:: Exercise instructions ::
Reproduce word for word everything from "Ninety-seven percent of" down to "levels less than 30." in the text below on the EPCA-2 prostate cancer test.

:: Study text ::
========
The researchers measured EPCA-2 levels in 330 patients, and then divided them into groups determined by their prostate cancer and PSA status. The scientists determined that an EPCA-2 level of 30 or more indicated an elevated risk for prostate cancer, and all of the men with no evidence of the disease -- regardless of PSA levels and any other cancers or benign conditions they may have -- had an EPCA-2 level of less than 30.
Ninety-seven percent of the patients who did not have prostate cancer tested negative in the EPCA-2 test. Seventy-seven percent of men with benign prostatic hyperplasia (BPH), which is often linked to false positives in PSA tests, tested with EPCA-2 levels less than 30.
Ninety percent of study participants who were known to have prostate cancer, and 98 percent who had cancers outside the prostate, showed EPCA-2 levels greater than 30. The test even identified 78 percent of patients known to have cancer despite normal PSA levels.
"This is good news from the diagnostic front," said Mike Adams, a consumer health advocate. "The traditional PSA test has been widely denounced as an accurate measure of prostate cancer, so it's a relief that a more accurate test has emerged. Yet countless doctors around the world continue to rely on the outdated PSA test, which delivers unacceptably high rates of false positives."
The Johns Hopkins scientists said they hope to run bigger clinical trials of the EPCA-2 test, and if these trials generate promising results, the test could be available in approximately 18 months.
========
:: Supplied entries ::

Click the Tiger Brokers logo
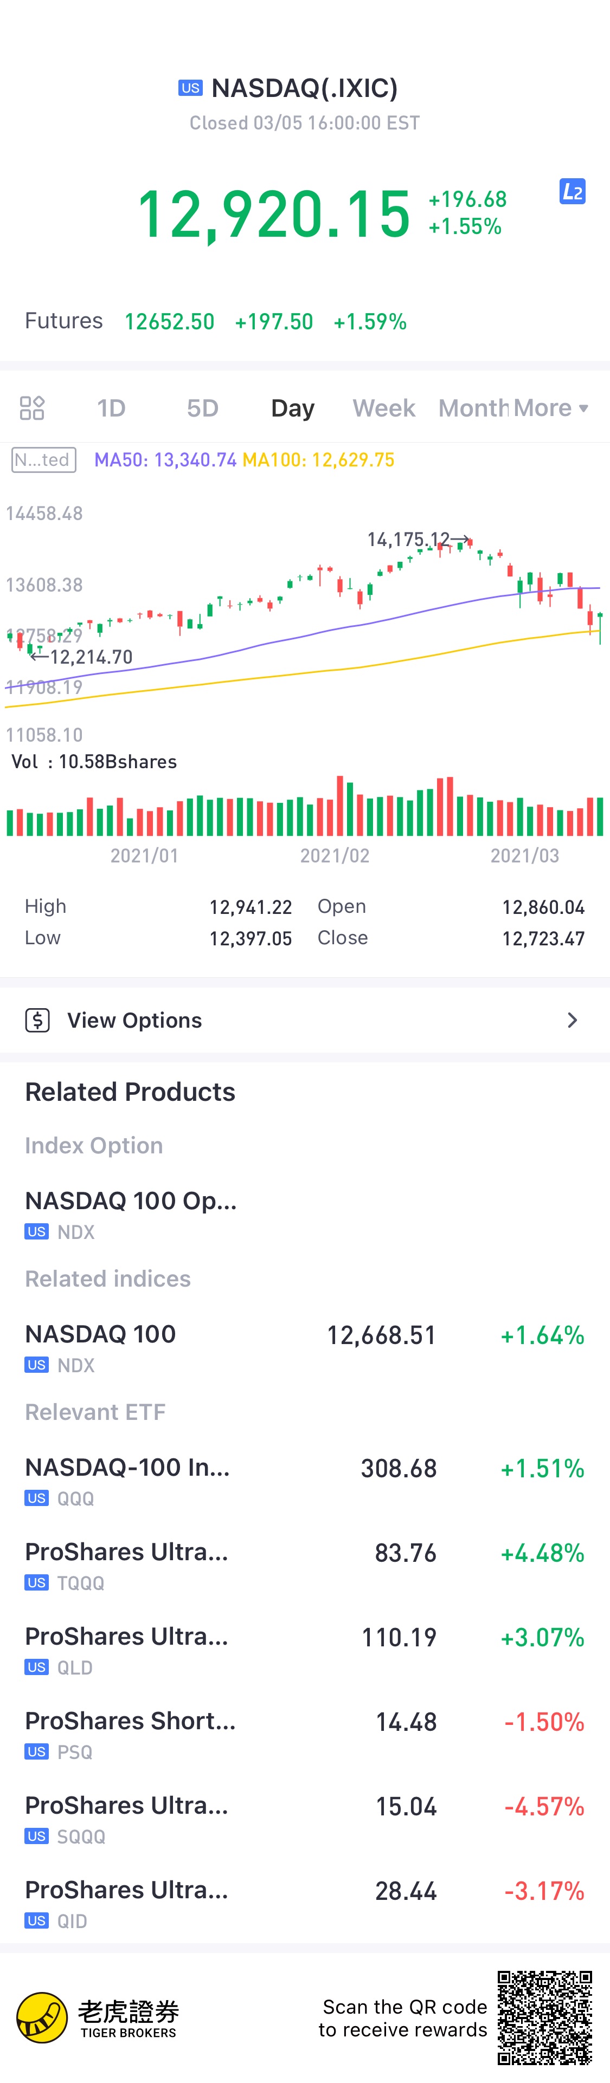This screenshot has width=610, height=2083. (x=97, y=2018)
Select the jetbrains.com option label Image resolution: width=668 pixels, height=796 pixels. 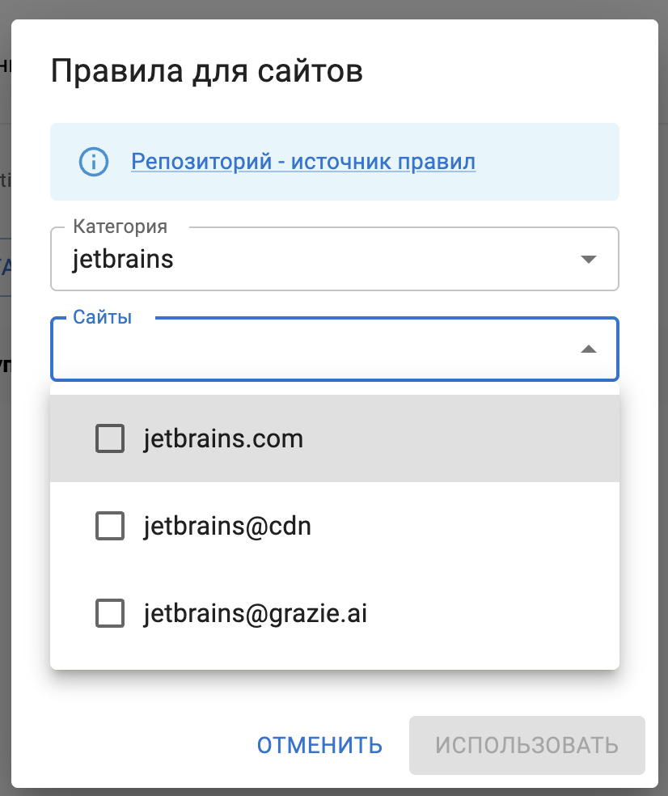tap(223, 438)
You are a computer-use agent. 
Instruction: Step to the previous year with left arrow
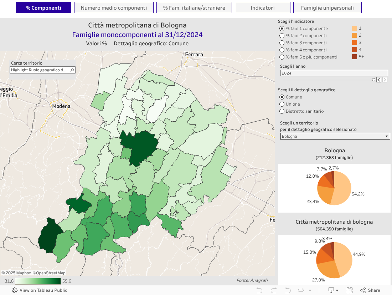(x=379, y=80)
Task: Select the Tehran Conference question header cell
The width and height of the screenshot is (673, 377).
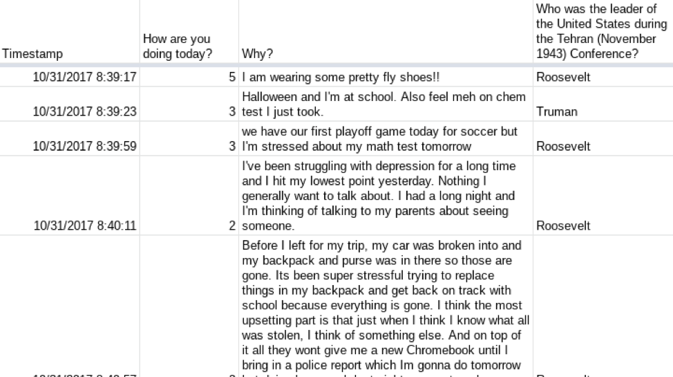Action: pyautogui.click(x=603, y=32)
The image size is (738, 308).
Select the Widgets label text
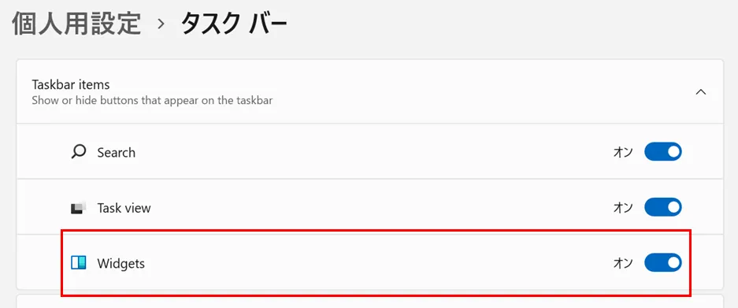121,263
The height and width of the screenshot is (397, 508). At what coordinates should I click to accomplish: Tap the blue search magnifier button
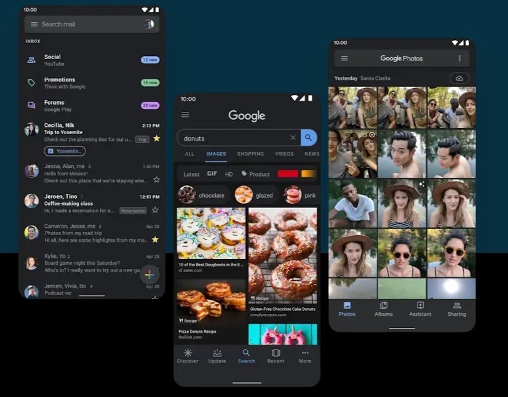pyautogui.click(x=309, y=138)
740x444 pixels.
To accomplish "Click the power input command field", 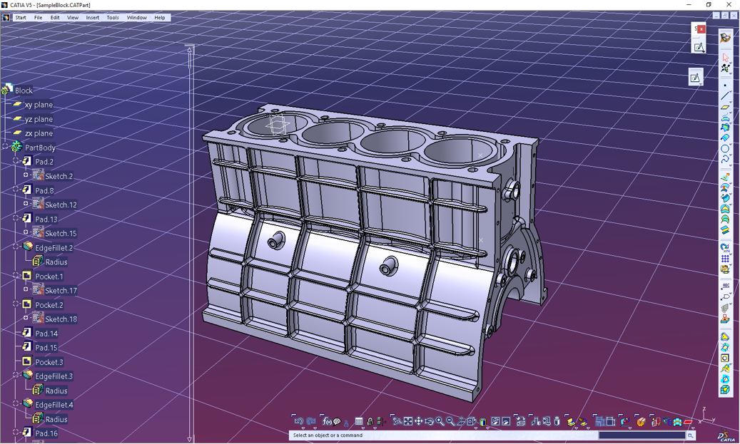I will (642, 435).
========
:: Result of this exercise ::
Ninety-seven percent of the patients who did not have prostate cancer tested negative in the EPCA-2 test. Seventy-seven percent of men with benign prostatic hyperplasia (BPH), which is often linked to false positives in PSA tests, tested with EPCA-2 levels less than 30.